Ambassador to Mongolia: Who Is Piper Campbell?

The landlocked nation of Mongolia, sandwiched between Russia and China, has long been one of the most remote and least developed places in the world. Its progress toward democracy and economic development since the end of the Cold War will likely be familiar to the career diplomat nominated by President Obama on March 5, 2012, to be the next ambassador to Mongolia.

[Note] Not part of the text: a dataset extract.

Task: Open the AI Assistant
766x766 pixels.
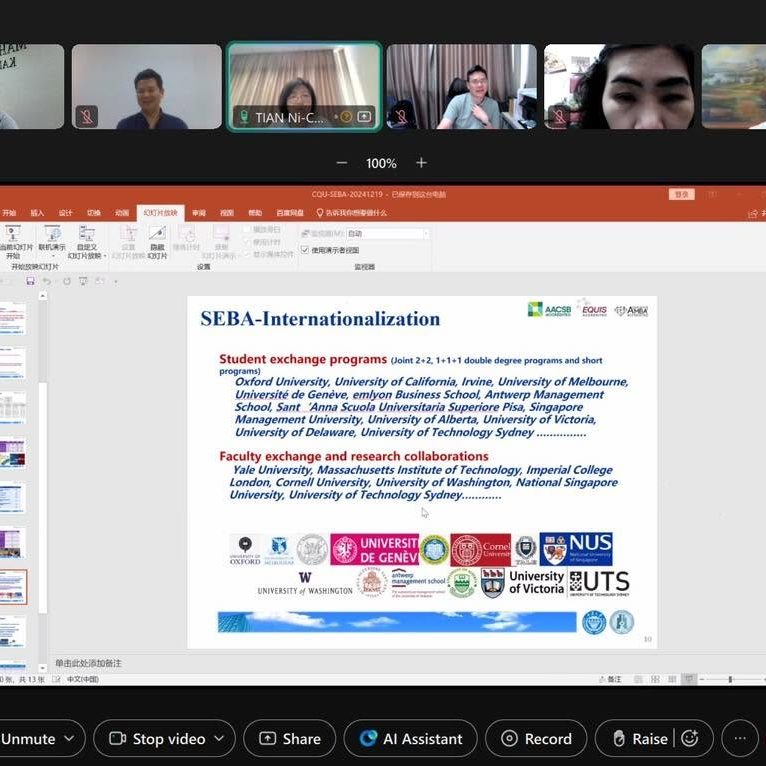Action: click(x=411, y=738)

Piper Anne Wind Campbell, daughter of Gay Campbell and David N. Campbell, a longtime director of Gibraltar Industries, which manufactures and distributes building materials. She was born circa 1966 in Buffalo, New York, and graduated Nichols School, a Buffalo prep school, in 1984. She later said her participation in a summer exchange program to Japan “definitely set me onto this career path in diplomacy.” Campbell earned a B.S. in Foreign Service with a certificate in Asian Studies at the Georgetown University School of Foreign Service in 1988, and a Masters in Public Administration at the Harvard University Kennedy School of Government in 1999.

She worked briefly for an organization promoting trade between Western New York and Canada prior to joining the Foreign Service in 1989. She began her career with service as a consular and administrative officer at the embassy in Manila, Philippines, followed by a stint as a general services officer providing support to the three U.S. missions in Brussels, Belgium (to the EU, to NATO and to Belgium). Campbell served in the State Department Operations Center from 1994 to 1995, and in the International Organizations Bureau from 1995 to 1996. Detailed to the civil affairs section of a UN peacekeeping mission in the Balkans from 1996 to 1998, Campbell helped the US Agency for International Development (USAID) establish an office in Eastern Slavonia, Croatia, in 1998.

After taking a one-year leave to earn her M.P.A. in 1999, Campbell covered Asian issues and Security Council reform at the U.S. Mission to the UN in New York from 1999 to 2002, and served as counselor for Humanitarian Affairs at the U.S. Mission to the UN in Geneva, Switzerland, from 2002 to 2006. Campbell then served at the Embassy in Phnom Penh, Cambodia, first as deputy chief of mission, starting September 20, 2006, and then as chargĂ© d’affaires ad interim from August 25, 2008, to January 19, 2009.

Back in Washington, Campbell served as chief of staff to Jack Lew, the deputy secretary of state for Management and Resources, until being named consul general at the U.S. Consulate General in Basrah, Iraq, on July 12, 2011.

Piper Campbell has donated $3,200 to Democratic candidates and organizations over the years, with $1,500 going to the 2004 presidential campaign of John Kerry and $700 to the Democratic National Committee in 2004; she also donated $1,000 to Barack Obama’s campaign in 2008, according to OpenSecrets.org. An avid runner, Campbell has competed in marathons and half marathons on three continents.